DOCUMENT SEGMENT:
<<<<
# 5 failed icsi then a natural BFP then miscarriage, do I keep going?



## Abby22x (Jan 6, 2017)

Hi ladies,

I'm looking for some advice.​ As most of you know I had a natural BFP a couple of weeks after a laproscopy that came back clear. I got to 5 weeks before I discovered my HCG was dropping. 

I'm now trying to decide whether it's either a good sign that I got pregnant straight after the lap and it's worth continuing treatment/trying with my own eggs or alternatively is the reason the pregnancy ended because of a greater underlying issue with chromosomes/rubbish eggs and that's why it's never panned out?
I had a chemical with my first IVF then 4 BFNs. I was diagnosed with NK cells and sticky blood after the first three attempts so have been on steroids/clexane and progesterone. They say my embryos are good quality although I never have any to freeze and I have low AMH but always get 10 eggs retrieved. I'm 34 - do I keep trying? x


----------



## Teeinparis (Sep 15, 2013)

I have few questions. 

1.  Do you do a scratch normally before your cycles? 

2.  Do you have a partner?

3.  Would you regret not trying again in 1 or 2 or 5 years?

4.  Did you do any of the  pred/clexane after the natural BFP?  Also perhaps progesterone?

xoxo


----------



## Abby22x (Jan 6, 2017)

Hi there, yes I'm married and we had the scratch the last 3 attempts. On the natural BFP i was already on aspirin (when I discovered I was pregnant) and the Lister told me to start clean, steroids and progesterone. I started spotting a few days later and I worried that the clexane and aspirin was too much together? Or that my progesterone was too low! x


----------



## Abby22x (Jan 6, 2017)

Hi there, yes I'm married and we had the scratch the last 3 attempts. On the natural BFP i was already on aspirin (when I discovered I was pregnant) and the Lister told me to start clean, steroids and progesterone. I started spotting a few days later and I worried that the clexane and aspirin was too much together? Or that my progesterone was too low! x


----------



## Teeinparis (Sep 15, 2013)

Ok - so it wasn't that the Lap was the silver bullet as you have had a scratch.  

What does your partner think?

My guess is progesterone!
>>>>
PROBLEMS AND TASKS:
(a) Does each statement agree with the forum thread about failed ICSI and miscarriage? Answer yes or no for each, quoting the deciding words of the thread. (i) Abby22x is 34 years old. (ii) Abby22x usually has embryos left over to freeze. (iii) Teeinparis guesses that progesterone was the problem.
(b) Carry on the forum thread about failed ICSI and miscarriage past its final post.

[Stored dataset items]
<<<<
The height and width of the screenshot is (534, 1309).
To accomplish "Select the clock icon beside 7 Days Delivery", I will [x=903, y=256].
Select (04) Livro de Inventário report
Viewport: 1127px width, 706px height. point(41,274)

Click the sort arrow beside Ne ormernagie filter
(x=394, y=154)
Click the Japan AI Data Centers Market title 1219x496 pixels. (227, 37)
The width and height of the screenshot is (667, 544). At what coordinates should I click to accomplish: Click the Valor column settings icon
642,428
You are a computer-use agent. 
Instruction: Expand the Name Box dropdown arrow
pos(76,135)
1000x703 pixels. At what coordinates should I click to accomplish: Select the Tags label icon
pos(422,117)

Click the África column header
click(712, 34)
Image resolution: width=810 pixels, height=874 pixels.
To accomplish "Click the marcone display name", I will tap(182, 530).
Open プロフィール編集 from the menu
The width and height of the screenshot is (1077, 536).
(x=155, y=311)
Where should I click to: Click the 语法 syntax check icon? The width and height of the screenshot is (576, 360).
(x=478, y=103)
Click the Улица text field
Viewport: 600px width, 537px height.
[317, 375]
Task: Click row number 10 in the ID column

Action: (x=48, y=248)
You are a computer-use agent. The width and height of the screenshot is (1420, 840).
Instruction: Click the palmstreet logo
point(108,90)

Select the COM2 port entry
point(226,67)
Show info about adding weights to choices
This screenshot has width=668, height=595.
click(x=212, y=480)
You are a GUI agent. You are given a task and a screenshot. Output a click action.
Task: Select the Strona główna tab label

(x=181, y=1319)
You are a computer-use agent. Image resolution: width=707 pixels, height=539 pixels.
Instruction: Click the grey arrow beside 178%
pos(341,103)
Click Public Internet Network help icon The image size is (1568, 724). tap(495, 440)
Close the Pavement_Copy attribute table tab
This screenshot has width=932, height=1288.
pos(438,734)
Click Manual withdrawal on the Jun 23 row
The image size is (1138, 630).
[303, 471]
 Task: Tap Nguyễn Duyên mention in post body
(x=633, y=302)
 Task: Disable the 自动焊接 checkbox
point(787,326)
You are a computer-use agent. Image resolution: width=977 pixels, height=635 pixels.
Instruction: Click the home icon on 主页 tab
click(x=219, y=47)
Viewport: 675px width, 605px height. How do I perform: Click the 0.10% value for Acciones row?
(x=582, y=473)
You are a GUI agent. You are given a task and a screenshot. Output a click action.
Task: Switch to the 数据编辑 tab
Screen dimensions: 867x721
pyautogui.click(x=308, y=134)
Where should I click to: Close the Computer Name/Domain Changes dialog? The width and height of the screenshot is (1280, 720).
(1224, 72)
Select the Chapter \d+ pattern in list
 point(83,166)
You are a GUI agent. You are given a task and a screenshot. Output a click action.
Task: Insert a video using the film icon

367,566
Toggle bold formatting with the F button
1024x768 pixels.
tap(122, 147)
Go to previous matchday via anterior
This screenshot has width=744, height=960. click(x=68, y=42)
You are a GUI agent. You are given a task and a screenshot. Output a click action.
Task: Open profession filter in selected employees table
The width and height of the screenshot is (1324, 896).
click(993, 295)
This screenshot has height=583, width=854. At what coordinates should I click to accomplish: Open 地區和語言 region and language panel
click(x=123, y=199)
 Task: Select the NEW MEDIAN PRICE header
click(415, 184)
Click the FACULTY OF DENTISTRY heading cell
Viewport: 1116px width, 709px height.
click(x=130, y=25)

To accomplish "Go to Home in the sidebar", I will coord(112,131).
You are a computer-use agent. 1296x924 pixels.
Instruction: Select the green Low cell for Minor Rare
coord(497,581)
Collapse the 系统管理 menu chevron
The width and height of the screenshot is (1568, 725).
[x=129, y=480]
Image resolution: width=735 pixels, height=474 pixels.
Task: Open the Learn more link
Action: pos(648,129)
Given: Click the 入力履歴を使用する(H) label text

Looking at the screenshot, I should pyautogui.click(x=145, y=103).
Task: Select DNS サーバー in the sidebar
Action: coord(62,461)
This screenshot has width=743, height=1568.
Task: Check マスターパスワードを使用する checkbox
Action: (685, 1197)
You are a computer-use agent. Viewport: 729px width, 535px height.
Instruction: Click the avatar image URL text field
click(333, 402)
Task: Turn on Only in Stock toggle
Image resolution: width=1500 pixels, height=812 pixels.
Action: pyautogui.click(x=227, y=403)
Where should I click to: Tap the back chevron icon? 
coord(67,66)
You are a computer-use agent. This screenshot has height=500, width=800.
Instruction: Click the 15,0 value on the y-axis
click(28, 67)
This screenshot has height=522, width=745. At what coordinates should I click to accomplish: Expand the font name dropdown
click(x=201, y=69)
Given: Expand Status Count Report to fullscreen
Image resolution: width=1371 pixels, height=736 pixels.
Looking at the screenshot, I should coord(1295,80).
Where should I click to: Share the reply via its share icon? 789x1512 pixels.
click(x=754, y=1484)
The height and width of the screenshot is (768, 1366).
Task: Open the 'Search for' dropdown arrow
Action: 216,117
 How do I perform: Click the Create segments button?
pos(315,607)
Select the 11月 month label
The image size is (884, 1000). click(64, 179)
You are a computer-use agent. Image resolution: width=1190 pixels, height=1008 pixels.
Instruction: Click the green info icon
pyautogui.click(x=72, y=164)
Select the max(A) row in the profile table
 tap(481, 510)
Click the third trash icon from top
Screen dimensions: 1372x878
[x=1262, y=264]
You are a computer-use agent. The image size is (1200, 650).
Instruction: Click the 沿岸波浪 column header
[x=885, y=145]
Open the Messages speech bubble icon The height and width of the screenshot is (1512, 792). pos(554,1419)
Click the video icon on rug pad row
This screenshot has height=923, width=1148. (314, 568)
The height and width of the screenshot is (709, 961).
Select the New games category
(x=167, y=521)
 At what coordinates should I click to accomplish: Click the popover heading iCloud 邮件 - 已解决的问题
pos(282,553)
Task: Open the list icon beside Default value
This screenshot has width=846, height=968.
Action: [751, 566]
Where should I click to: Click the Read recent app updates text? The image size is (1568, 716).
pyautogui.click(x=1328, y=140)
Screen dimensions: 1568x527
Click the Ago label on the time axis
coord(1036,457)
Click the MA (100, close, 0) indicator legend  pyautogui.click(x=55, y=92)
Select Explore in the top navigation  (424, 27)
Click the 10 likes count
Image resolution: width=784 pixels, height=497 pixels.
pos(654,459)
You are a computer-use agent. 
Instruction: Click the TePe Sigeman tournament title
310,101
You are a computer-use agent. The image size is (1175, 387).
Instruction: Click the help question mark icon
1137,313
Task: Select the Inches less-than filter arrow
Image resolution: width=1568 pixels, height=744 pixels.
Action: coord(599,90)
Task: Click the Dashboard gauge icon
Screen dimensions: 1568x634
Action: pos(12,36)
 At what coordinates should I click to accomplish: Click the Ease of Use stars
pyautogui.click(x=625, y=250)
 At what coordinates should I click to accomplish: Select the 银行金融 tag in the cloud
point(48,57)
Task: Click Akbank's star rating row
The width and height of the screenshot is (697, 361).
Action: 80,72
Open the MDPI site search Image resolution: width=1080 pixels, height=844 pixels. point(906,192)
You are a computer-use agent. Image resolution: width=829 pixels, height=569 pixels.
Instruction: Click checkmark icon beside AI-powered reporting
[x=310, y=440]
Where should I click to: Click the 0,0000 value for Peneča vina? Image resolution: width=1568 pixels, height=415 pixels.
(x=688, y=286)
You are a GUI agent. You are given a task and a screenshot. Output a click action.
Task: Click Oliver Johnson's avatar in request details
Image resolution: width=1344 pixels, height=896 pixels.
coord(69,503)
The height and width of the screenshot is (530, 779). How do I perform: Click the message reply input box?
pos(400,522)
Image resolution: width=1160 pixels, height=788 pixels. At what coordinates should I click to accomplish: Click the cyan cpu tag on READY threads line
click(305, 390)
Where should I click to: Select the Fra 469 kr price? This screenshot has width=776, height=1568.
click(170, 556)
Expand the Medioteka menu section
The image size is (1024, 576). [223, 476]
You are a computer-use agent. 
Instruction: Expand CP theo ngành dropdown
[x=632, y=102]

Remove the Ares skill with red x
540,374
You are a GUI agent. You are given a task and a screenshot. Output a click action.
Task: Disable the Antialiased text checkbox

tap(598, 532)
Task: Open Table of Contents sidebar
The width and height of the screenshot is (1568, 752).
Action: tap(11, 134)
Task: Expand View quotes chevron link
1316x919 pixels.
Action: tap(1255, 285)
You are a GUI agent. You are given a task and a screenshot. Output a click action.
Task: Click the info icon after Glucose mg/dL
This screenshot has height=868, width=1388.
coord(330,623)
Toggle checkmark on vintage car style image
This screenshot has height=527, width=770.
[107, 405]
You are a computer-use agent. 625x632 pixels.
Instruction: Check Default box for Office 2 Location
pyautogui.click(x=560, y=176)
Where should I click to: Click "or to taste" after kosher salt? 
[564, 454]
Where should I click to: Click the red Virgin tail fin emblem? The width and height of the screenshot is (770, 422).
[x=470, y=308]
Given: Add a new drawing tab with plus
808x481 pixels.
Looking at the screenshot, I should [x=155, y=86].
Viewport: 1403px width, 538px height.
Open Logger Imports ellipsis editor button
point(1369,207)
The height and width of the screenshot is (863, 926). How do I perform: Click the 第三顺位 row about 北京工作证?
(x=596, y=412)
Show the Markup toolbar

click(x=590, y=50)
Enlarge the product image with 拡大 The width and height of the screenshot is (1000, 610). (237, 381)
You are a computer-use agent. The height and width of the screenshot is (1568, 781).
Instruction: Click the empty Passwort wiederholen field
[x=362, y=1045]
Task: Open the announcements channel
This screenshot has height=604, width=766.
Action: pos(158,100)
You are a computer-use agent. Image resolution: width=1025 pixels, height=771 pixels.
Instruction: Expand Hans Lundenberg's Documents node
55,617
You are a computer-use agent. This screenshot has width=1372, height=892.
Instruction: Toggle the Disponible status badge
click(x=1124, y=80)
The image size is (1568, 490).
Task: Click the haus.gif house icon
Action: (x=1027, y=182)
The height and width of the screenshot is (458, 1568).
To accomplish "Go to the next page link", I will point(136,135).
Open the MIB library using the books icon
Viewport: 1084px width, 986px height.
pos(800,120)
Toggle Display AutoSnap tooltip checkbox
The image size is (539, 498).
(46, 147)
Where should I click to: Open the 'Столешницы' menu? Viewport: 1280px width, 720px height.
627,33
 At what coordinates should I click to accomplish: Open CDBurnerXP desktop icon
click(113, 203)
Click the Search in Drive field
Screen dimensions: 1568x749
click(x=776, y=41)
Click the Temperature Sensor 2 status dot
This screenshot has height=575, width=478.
>>>>
YOUR WRITTEN ANSWERS:
(a)
(i) Yes: "I'm 34 - do I keep trying? x"
(ii) No: "I never have any to freeze"
(iii) Yes: "My guess is progesterone!"

(b)
My advice depending on what the Lister says - is try the Zita West Eat yourself Pregnant for three months.  Get your self good ready and healthy for another cycle in three or four months with supplements, aspirin etc.  Then try in the process.  Every other day sex!!!  

Then if you get a BFP again (which you may) go in to the Lister straight away for immunes and progesterone test!  

The aspirin and Clex do separate things so should be ok!  

Good luck!!


----------



## Abby22x (Jan 6, 2017)

Thank you - the weird thing was as soon as I found out I had a BFP I took the progesterone (pessaries) clexane and steroids but it's still not helped... But I did wonder if I was spotting whether it was still too low or whether it was just the pregnancy ending.

x


----------



## NAT1DRAGONFLY (Jun 13, 2013)

Hi!

Didn't want to read and run. 

First of all  

It is so hard.......but I think you have a lot of reasons to keep going - as long as you and your partner want to keep going and have the funds to.  

Have you maybe considered - Just sometimes worth getting fresh eyes and ears on you.. 

You can see from my signature have had many cycles and then found ourselves with Serum in Athens last year and haven't looked back since. We had several BFN over in UK and was told possibly had egg and embryo issues and pointed towards donor as only option. Was very much if we didn't fit into Box A or Box B not a lot they can do.  However went to Serum changed to short protocol (always been on long protocol in UK), change of drugs, immunes medication and although ended in BFN had best cycle - hit all our targets - best quality embryos and even two to freeze AA blasts. Following our first cycle transpired issues with uterus which have just had rectified with lap and hyst surgery in Athens - dealing with issues which none of NHS and private clinic in UK picked up on!! 

Definately worth as the lady below says taking time to supplement well and look into supplements which can help with egg quality etc etc i.e.  Co Q10, Melatonine, fish oils etc. 

I had aspirin and Clexane and was told by clinic if spotting then they would deal with slightly lowering the dose on aspirin but think aspirin and Clexane together are very common to deal with immunes and bloods. 

Could be worth - if clinic doesn't already - monitor your progesterone levels so if they show signs of lowering can change your dose accordingly. 

Good luck xx


----------



## Abby22x (Jan 6, 2017)

Thanks so much - lowering my aspirin dose does sound helpful and so does monitoring progesterone. I'm based in Scotland had all my cycles at 2 clinics here then after my last failure I paid for a consultation with the Lister. Unfortunately despite it being with an immune specialist the changes they suggested were minimal. But the third clinic in Scotland said they would do those changes for me here if I wanted which is obviously a little easier than travelling. 

I did think about serum but I was put off with the travel because of my work but I have thought about Cyprus which is only one flight away eventually for donor if I'm having no luck. Can I ask why they changed you from short to long? That's really interesting? x


----------



## NAT1DRAGONFLY (Jun 13, 2013)

I was told that the problem we were having was actually an embryo issue as a result of the UK clinics over stimming me and therefore ending up with large amounts of eggs but poor quality. Serum wanted less in quantity but better quality.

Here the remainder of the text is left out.